The mother of a toddler severely injured by a flash bang grenade expressed relief Thursday that federal civil rights charges were filed against a Habersham County sheriff's deputy involved in the botched drug raid.
“This is a good start towards justice,” said Alecia Phonesavanh, whose son, Bounkham “Bou Bou” Phonesavanh, then 19 months old, sustained severe injuries to his face and chest, along with possible brain damage, after a stun grenade landed in his playpen during the May 2014 raid.
Federal prosecutors on Wednesday indicted Nikki Autry, 29, on four civil rights violations, accusing her of intentionally misleading a magistrate judge in order to obtain an arrest warrant for a low-level drug dealer.
“She ruined our family’s life by not doing her job properly,” Phonesavanh said. “It’s put our family through a lot of torture and a nightmare we have to live through every day.”
Autry’s attorney, Jeff Brickman, said his client did not intentionally mislead the judge, saying she has become the “sacrificial lamb in this case.” She is set to be arraigned Tuesday in federal court in Gainesville where, Brickman said, she’ll enter a plea of not guilty.
Acting U.S. Attorney John Horn said without Autry’s statements, “there was no probable cause to search the premises for drugs or to make the arrest.”
According to the federal indictment, an informant, never before used by the multi-agency Mountain Judicial Circuit Narcotics Criminal and Suppression Team team, and his roommate purchased crystal methamphetamine from Wanis Thonetheva outside his mother’s house, where Bou Bou, his siblings and parents were staying after their home in Wisconsin burned down.
Autry presented an affidavit to the judge in which she vouched for the informant as a “true and reliable informant” who had provided valuable information in the past, the indictment states. Claims of heavy traffic in and out of the residence were not verified, prosecutors said.

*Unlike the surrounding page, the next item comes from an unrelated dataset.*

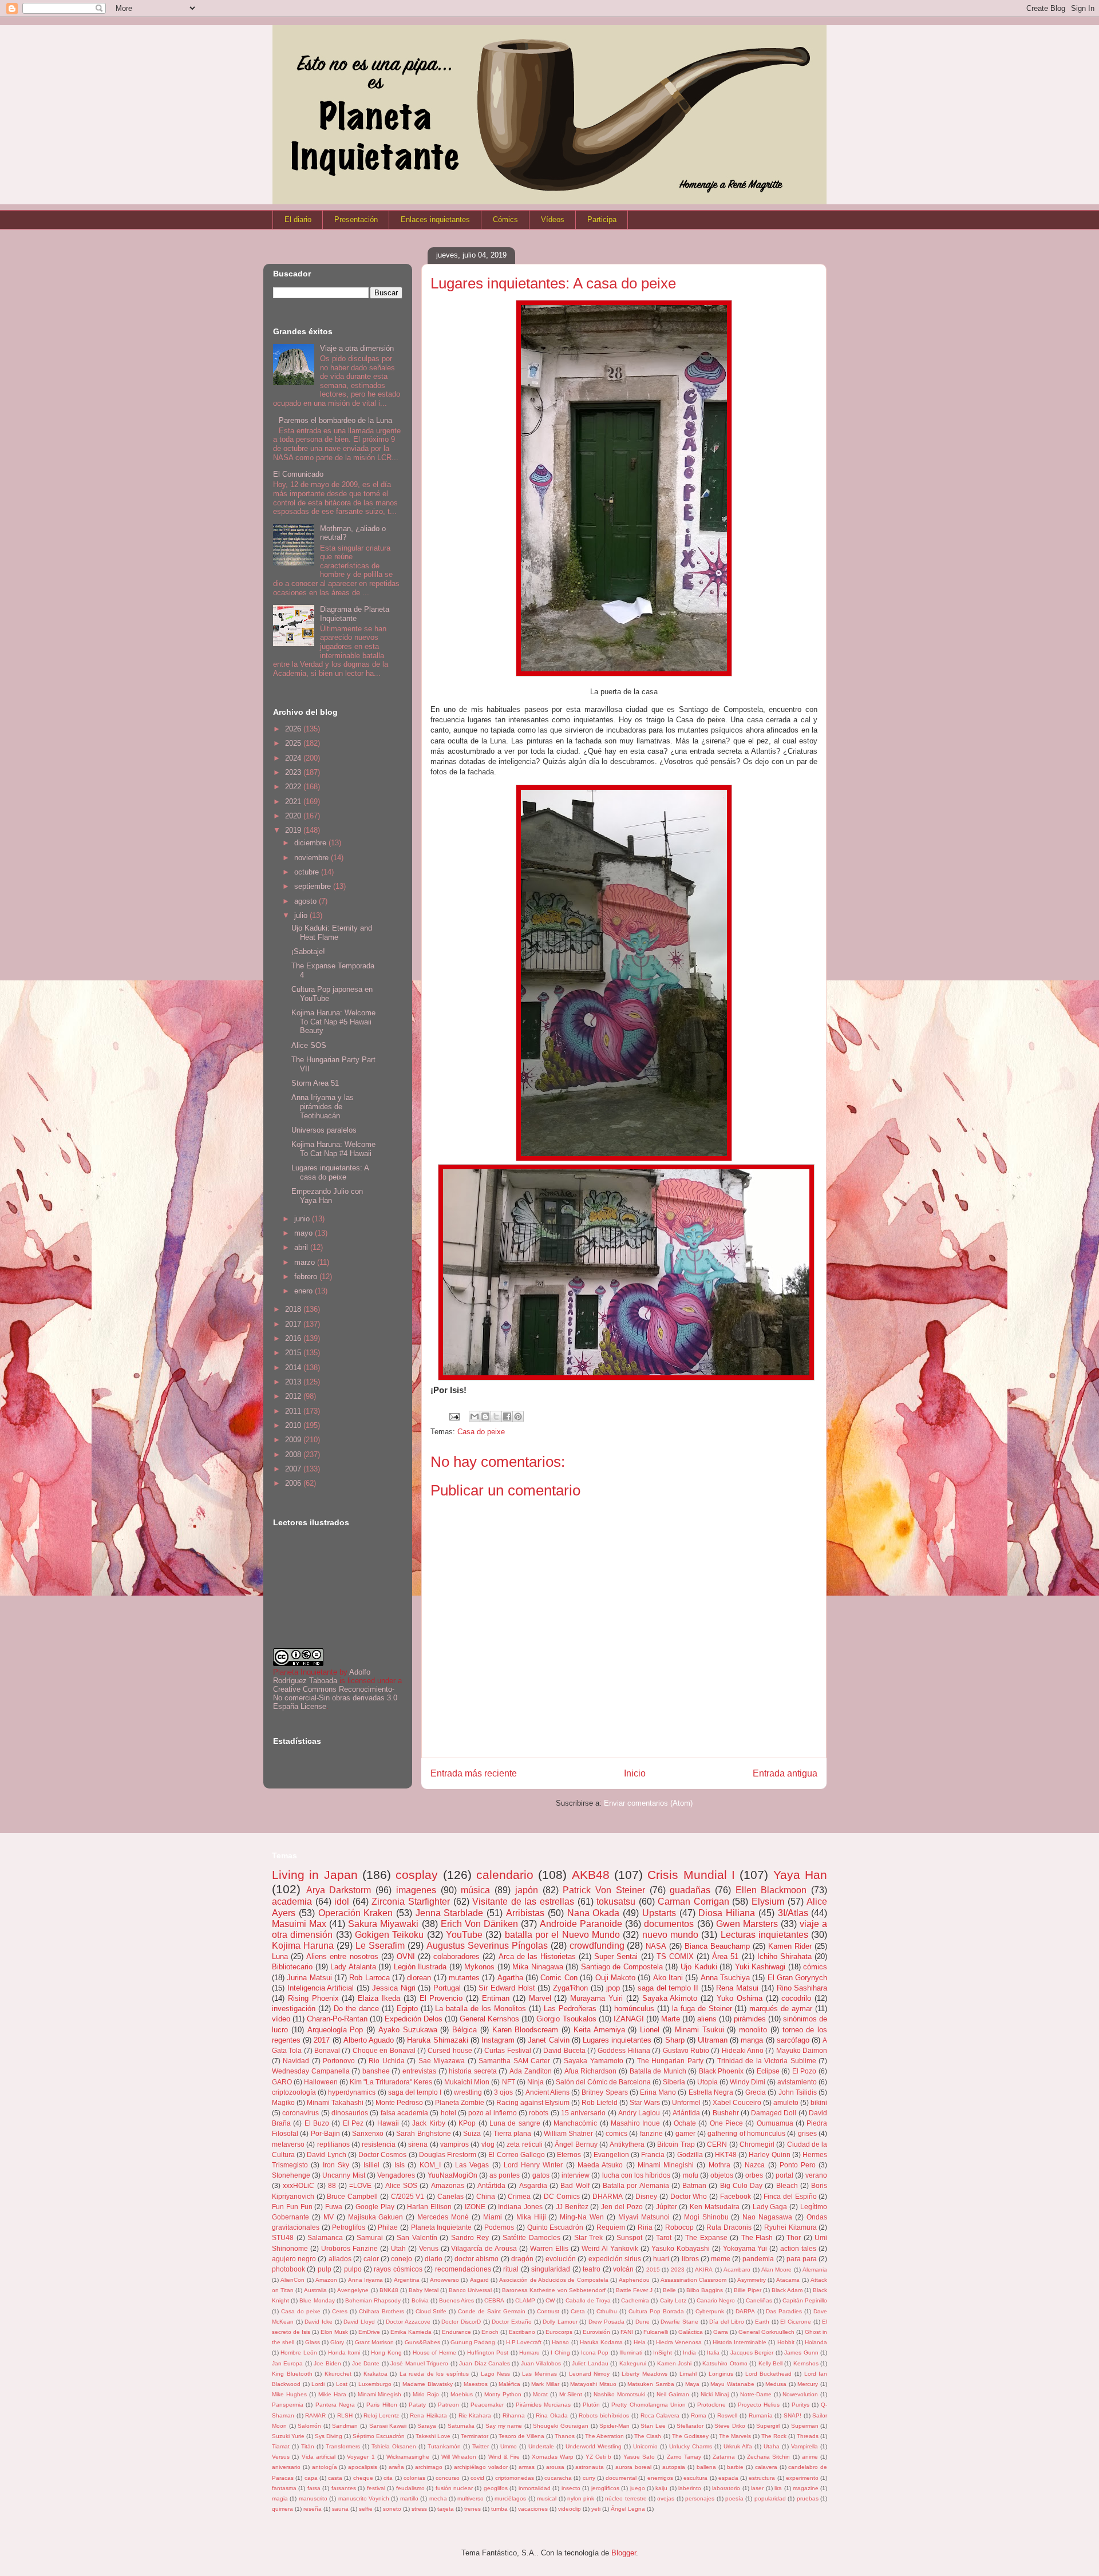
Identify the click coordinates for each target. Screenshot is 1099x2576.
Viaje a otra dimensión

“It’s been very difficult for us to obtain justice … for police misconduct,” said Mawuli Davis, attorney for the Phonesavanhs. “Today, we’re more optimistic than we have been throughout this process that there will be justice for Baby Bou Bou and the Phonesavanh family.”
Bou Bou has undergone 12 surgeries since the raid and is scheduled for another next month, his mother said. The family was awarded $964,000 in a settlement reached with Habersham's Board of County Commissioners and has civil suits pending against the other counties in the multi-agency task force.